Government of New Brunswick

Robert Murray

Pumpkin Hill

Commodity: Gold, Copper, Silver, Lead, Zinc, Cobalt

Claim block number (units): 10110 (20)

NTS Location: 21 H/05

Contact Information: 506-566-1962
[email protected]



Copper mineralization is associated with a vertical, northeast-trending chlorite-pyrite vein on the upper east face of a quarry. The vein cuts intermediate intrusive rock of the Cambrian quartz diorite, up to 1 m wide, exposed in the quarry face for over 10 m.

There are other unmineralized chloritic veins/zones in the quarry that appear to be fault-related, with evidence of shearing along the veins. The original mineralization was discovered in a large local quarry has been extensively excavated to a depth of 50 m from the top of the mountain. The upper portion of the quarry is primarily limestone, with an exposed granite and diorite Precambrian base. The chlorite wedge/vein that was discovered on the upper east face wall of the quarry extends from 3 m below the top of the mountain to the floor of the upper-level and is exposed for approximately 10 m. The base of the wedge is approximately 5 m across and strikes in a southwesterly direction through the quarry. There is long, well-defined crustal scale fault that strikes northeast to southwest from the Cedar Camp area, near Poley Mountain, southwestward to French Village, near Quispamsis, crossing the Hammond River at this location. The excavation of the quarry has exposed an overlying layer that is composed of a younger sedimentary sequence and the underlying basement igneous rocks. These basement rocks are believed to be significantly older plutons and part of a sequence of three or four plutons that have formed along the crustal scale fault. There is evidence of contact metamorphism from some combination of friction and heat, created mostly by movements along the fault, which is a conduit for the deposition of metallic sulphide minerals. These sulphides took advantage of the numerous fissures and cracks created in the igneous rock by the movements of the fault and seeped into the cracks while in a fluid state, then cooled and hardened in these cracks. Some of these anomalous pockets are very rich in metals, primary iron pyrite, copper, zinc, and also cobalt. It is believed that the stockworks present in the quarry at Pumpkin Hill is fairly large and mostly unexposed, for the width of the deposit becomes significantly larger as the quarry has been excavated deeper.

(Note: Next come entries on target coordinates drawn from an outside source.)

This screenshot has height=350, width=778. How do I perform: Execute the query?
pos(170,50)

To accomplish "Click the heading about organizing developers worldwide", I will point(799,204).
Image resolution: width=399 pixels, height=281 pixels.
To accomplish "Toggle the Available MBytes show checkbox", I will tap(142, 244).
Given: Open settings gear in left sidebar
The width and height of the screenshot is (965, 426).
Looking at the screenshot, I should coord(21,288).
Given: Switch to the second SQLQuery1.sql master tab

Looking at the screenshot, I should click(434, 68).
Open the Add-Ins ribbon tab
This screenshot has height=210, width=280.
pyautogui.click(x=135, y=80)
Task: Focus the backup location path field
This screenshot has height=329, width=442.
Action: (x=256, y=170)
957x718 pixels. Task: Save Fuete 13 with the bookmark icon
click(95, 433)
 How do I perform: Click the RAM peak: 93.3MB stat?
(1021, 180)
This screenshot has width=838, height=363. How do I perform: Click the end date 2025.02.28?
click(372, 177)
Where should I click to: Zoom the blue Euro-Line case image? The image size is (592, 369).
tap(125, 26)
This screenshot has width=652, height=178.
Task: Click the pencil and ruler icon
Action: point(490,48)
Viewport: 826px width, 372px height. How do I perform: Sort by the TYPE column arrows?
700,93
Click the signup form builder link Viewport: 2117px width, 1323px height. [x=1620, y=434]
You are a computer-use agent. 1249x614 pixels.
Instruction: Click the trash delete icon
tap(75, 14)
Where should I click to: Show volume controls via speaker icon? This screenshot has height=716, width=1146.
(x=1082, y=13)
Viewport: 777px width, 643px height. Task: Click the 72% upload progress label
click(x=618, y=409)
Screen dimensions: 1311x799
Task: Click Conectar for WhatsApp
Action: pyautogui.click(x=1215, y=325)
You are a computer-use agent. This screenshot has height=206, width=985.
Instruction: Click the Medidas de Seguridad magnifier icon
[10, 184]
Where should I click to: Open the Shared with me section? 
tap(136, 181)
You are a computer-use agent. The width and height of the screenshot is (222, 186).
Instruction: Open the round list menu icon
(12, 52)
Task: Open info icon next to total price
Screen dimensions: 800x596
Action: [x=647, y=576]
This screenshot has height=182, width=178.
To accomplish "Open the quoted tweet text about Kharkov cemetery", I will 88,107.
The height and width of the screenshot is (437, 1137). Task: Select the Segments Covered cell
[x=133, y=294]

Previous Work: Limited work has been done on these claims. Two previous prospectors held the claims and conducted limited geochemical work. In 1995, Kevin Sharp (NB Mineral Report of Work 474650) discovered dense concentrations of copper minerals in the center of a large chlorite vein identified in two opposite walls of the pit. Sample #5 assayed gave 3,800 ppm Cu, 1,100 ppm Mn, and 26 ppb Au (Report No. 30897) confirming the presence of the copper. He noted that as the excavation of the quarry by D.O.T. in 1995 continued deeper, to a depth of 150 ft, the chlorite vein begins to show evidence of arsenopyrite along with the copper.

2021 Season: The 2021 prospecting season began with the discovery of outcrop containing mineralization identical to the mineralized outcrop in the quarry on strike of the fault 1,950 m. Assays returned 33 ppb Au, 32 ppm Ag, 8,870 ppm Cu, 2.7% Zn, 1.7% Pb, and 984 ppm Co (Table 1), highlighting the potential size of the mineralization zone along this fault (Photos 1, 2 and 3). In addition to this new discovery, extensive prospecting of the quarry and surrounding area has demonstrated that the cobalt bloom is associated with mineralizing fluids, stockwork veining, and mineralized faulting (Photo 2).

2021 Updated Results
The assay results from the gravel pit has outlined an extensive zone of copper mineralization with assays running 0.38% Cu to 0.73% Cu (see Map 3). Additionally, four additional zones of copper mineralization up to 0.89% Cu have been identified resulting in additional claims being filed to cover an extensive copper mineralized magnetic anomaly lying northwest of a crustal scale fault (see Map 4).